A heavy weight of hours has chained and bound
One too like thee.

      He experienced these sufferings because being a man of imagination, he was easily disappointed by any obstacle which stood in his way of a golden age. Again he always imagined himself as the target of critics and common people. So in Adonais, he explains his state as "a phantom among men, and a lonely man companionless."

      Poetic Style and Music. Shelley's poetic style is also romantic. The series of gorgeous similes in The Skylark show the romantic exuberance of Shelley. He never uses any ornamental word and every word fits in its place and carries its own weight. They express the diverse feelings of the poet with the notes of music which appeal to every human being's ears.

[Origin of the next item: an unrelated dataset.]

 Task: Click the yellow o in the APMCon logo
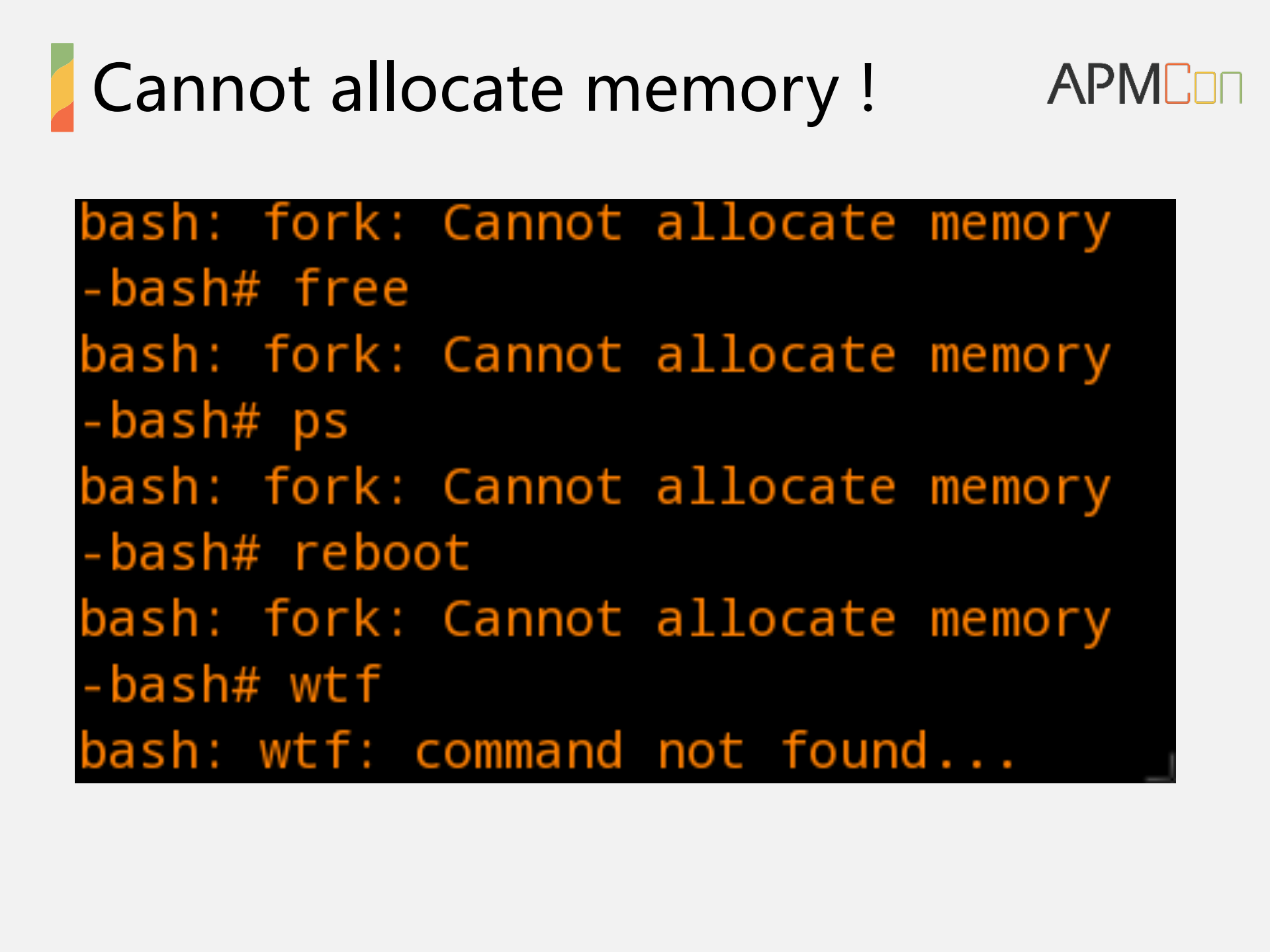(1205, 88)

      Conclusion: In brief, we can say every bit of Shelley's poetry is romantic—in temper and style. Whether they are short or. long, whether they are lyrical or odes, with Shelley's element of imagination they rise to an expectation which is far beyond our reach. No wonder Shelley is heralded as the best Romantic poet of his age.

SELECT UNIVERSITY QUESTIONS

Q. 1. Write a note on Shelley as a Romantic.
Q. 2. Watt-Dunton says, "Romanticism is strangeness added to beauty". How far are these words applicable to Shelley?
Q. 3. "Of all the Romanticists Shelley is the one who most obviously possessed the quality of genius". Discuss.